回留(2号店)ホェイリョウ

 ディンタイフォンでパンパンになったお腹を抱えながら街を散策。
 オーガニックカフェの茶藝館・回留2号店へは近いようなので地図
 を片手に歩いて行く事に。しばらく歩いていると薄暗い公園の向こ
 う側に窓からこぼれる光がまるで人を誘うかのように瞬いている。
 フラフラ近付いて行くとそこがお目当ての回留でびっくり。ちなみ
 にお店に面しているこの小さな公園には夜8時近かったのにもかか
 わらず大人にまぎれて子供が真っ暗な中で遊んでいた。お国柄?

 店内はあたたかみのあるスタイリッシュな空間づくりで茶藝館というより日本のカフェっぽい雰囲気。
 入ってすぐ横にあるオープン棚にはオーナー手作りの茶器や工夫茶に使用する道具類や茶葉などが所狭
 しとディスプレイされ販売されている。道具を揃えていないので目移りしまくりどれもが「欲しい!」
 モノばかり…特に飲杯(インペイ)はデザインも様々でどれも素敵なので迷ってしまう。
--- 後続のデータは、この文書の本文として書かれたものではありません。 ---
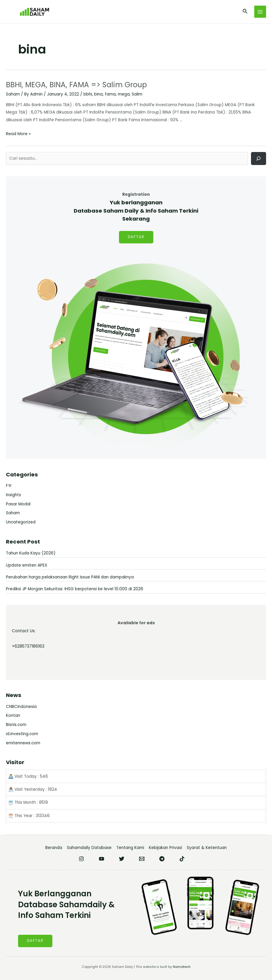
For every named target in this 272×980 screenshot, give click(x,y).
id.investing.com (22, 734)
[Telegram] (162, 859)
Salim (137, 94)
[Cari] (258, 158)
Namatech (182, 967)
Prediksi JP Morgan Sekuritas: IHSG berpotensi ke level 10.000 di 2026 (75, 589)
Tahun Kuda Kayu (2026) (31, 553)
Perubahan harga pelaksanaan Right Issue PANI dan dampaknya (70, 577)
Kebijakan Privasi (165, 848)
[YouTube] (101, 859)
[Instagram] (82, 859)
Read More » (18, 134)
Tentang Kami (130, 848)
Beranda (54, 848)
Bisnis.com (16, 724)
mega (123, 94)
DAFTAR (136, 237)
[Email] (142, 859)
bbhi (88, 94)
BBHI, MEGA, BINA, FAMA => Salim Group (78, 84)
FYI (9, 485)
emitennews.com (23, 743)
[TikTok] (182, 859)
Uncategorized (21, 522)
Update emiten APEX (27, 565)
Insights (13, 495)
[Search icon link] (245, 12)
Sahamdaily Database (89, 848)
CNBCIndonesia (21, 706)
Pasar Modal (18, 504)
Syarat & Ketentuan (206, 848)
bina (98, 94)
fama (110, 94)
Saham (13, 94)
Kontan (13, 715)
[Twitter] (122, 859)
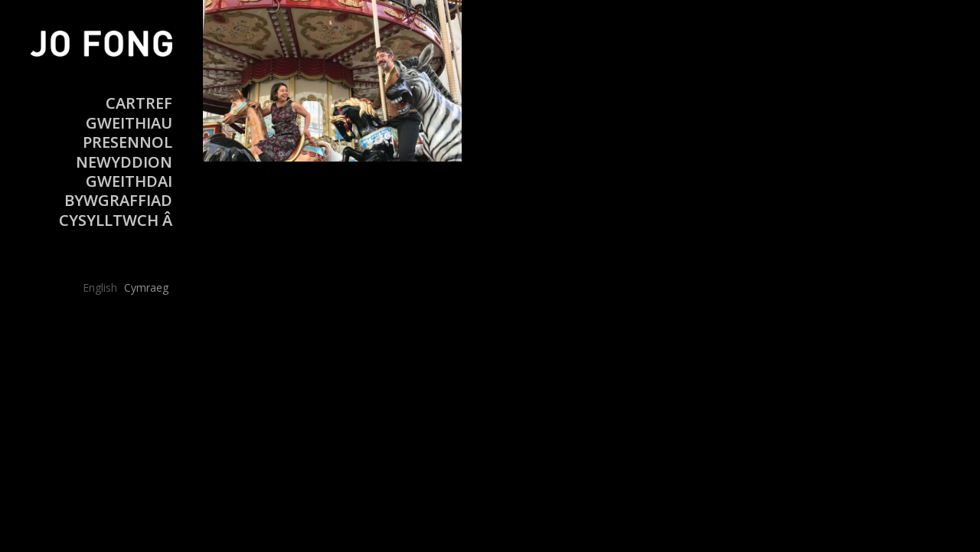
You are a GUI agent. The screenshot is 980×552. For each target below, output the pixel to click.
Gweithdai (129, 181)
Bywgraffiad (118, 200)
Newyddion (124, 162)
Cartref (139, 103)
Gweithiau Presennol (127, 132)
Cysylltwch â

 席はそれぞれコーナーごとに表情が異なりインドや日本風
 な雰囲気があったりして面白い。また照明もその雰囲気に
 合わせてそれぞれ照明がダウンしてある。店内を見回すと
 様々なテイストが入り交じっているがセンスよくリミック
 スされていて不思議と調和がとれている。この中から席を
 選ぶのもまた楽しみの1つかも。

 写真は入り口を望む事ができる席。お買い物の待ち合わせ
 などに便利かも。店内にはおじさんおばさんから学生ぽい
 人まで幅広い客層で夜遅くまで賑わっている。それぞれお
 茶とおしゃべりを楽しみ店内は心地よいざわめきで満ちて
 いる。

 お茶をオーダーすると登場するのがこの工夫茶
 (コンフウチャ)のセット。小ぶりの急須と飲
 杯(小さい湯のみ)そして一番大きい白い器は
 茶海。これはピッチャーのような役割で一度茶
 海にお茶を全て注ぎ入れその後にそれぞれ湯の
 みに入れる。お茶の濃度を均一にする為に茶海
 というものがあるのはとても合理的で感心。
 たしかに日本茶などんなに気を配って少しづつ
 分配して煎れてもお茶の濃度を均一にするのは
 難しいしな、と改めて感じた。

 火鉢でお湯をちんちんに湧かし、わいわいしゃべりながらお茶をガブガブ飲むのが台湾流。お湯がな
 くなれば足してもらいお茶を心ゆくまで楽しみむ。もちろん何時間いたって大丈夫。お店の人に嫌な
 顔なんてされたりしないのがいい。学生時代に戻ったように時間を気にせず他愛もない話で盛り上がる。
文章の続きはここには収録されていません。